Find each line in the listing below that contains the word "Placental", matching case, and copy every such line.

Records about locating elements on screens
-=-=-=-=-
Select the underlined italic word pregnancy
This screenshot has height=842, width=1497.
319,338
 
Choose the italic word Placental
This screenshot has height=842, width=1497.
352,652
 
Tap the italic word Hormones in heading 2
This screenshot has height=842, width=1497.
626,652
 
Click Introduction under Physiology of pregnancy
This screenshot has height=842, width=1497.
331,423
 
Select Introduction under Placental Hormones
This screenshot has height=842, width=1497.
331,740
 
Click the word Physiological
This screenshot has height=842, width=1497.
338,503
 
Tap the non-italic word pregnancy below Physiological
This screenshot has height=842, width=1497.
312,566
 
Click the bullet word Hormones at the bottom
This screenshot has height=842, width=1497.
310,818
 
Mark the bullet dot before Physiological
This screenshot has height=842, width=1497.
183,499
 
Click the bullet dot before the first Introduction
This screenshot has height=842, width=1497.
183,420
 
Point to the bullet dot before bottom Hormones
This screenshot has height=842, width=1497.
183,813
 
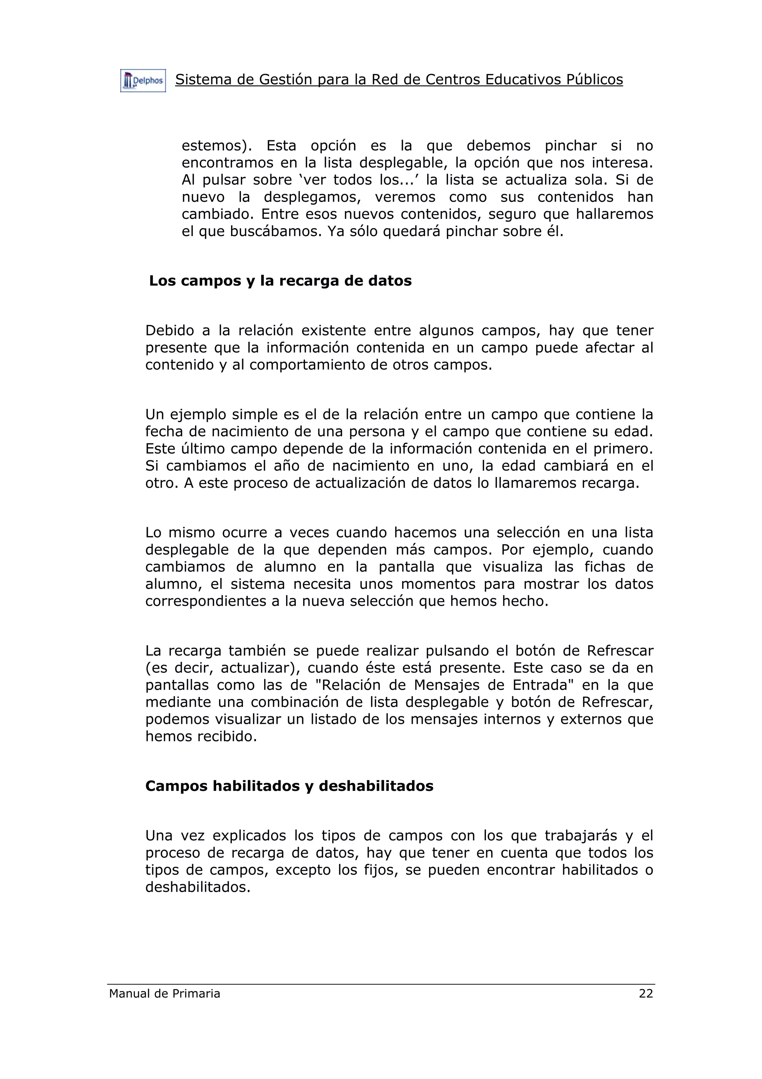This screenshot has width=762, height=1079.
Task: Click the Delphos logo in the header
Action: tap(143, 81)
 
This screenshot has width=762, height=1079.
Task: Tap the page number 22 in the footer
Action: tap(646, 993)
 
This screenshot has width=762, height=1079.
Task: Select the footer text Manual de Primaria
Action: tap(164, 993)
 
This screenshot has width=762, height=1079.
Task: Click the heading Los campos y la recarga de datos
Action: tap(280, 281)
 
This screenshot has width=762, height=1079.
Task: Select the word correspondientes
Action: tap(206, 602)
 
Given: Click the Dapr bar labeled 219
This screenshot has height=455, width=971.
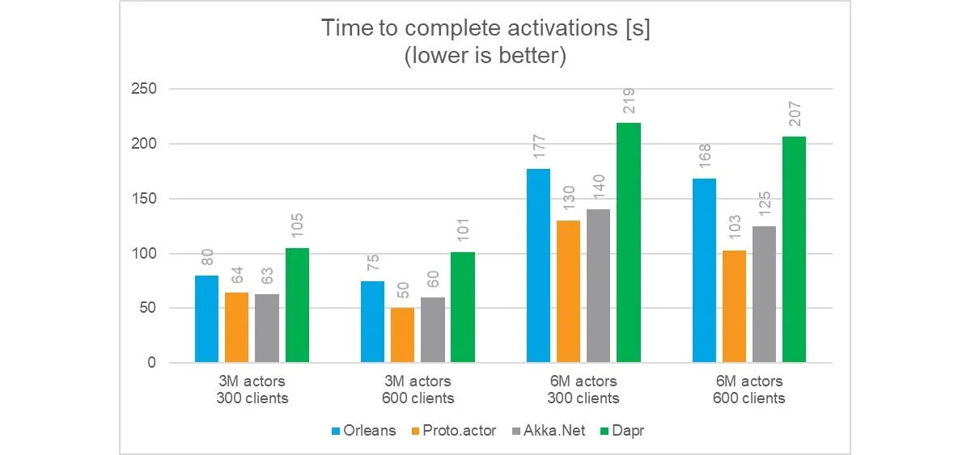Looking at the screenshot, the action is (x=629, y=242).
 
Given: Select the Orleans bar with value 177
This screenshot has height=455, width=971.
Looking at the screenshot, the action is (x=538, y=265).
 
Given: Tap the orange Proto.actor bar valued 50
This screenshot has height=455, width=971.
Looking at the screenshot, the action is (x=402, y=335).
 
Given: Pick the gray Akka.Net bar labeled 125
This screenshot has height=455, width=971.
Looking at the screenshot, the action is (x=764, y=294).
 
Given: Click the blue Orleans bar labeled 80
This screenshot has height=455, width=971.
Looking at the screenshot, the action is (x=207, y=319).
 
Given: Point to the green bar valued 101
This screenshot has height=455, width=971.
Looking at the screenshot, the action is (x=463, y=307).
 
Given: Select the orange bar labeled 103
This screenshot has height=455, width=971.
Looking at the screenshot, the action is (x=735, y=306).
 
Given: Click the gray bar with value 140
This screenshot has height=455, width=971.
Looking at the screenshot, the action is (x=598, y=286).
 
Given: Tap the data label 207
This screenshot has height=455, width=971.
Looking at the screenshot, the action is (x=795, y=114).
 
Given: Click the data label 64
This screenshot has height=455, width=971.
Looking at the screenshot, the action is (x=237, y=276).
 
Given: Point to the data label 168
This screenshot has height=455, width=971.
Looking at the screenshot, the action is (x=705, y=156).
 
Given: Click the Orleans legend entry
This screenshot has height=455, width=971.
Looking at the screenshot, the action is (x=363, y=431).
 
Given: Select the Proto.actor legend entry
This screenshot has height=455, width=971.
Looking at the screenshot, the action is (x=454, y=431).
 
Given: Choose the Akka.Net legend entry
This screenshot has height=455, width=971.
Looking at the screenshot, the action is (x=549, y=431).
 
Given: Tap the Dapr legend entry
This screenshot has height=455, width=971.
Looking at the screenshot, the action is (x=622, y=431).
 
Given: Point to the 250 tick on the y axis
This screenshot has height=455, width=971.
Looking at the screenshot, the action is (x=144, y=89).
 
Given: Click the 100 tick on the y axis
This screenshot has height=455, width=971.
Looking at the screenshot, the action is (x=144, y=253).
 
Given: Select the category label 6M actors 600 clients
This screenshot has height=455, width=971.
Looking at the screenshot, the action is (x=749, y=390).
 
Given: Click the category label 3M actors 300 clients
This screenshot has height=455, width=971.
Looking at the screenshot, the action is (x=252, y=390).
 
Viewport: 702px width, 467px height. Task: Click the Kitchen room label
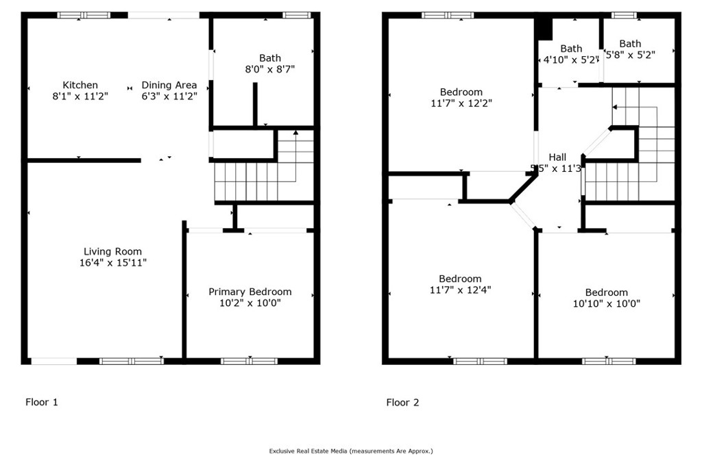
-=-=-=-=-
* **Response to the exercise**:
Choose the italic word Placental
Select Introduction under Placental Hormones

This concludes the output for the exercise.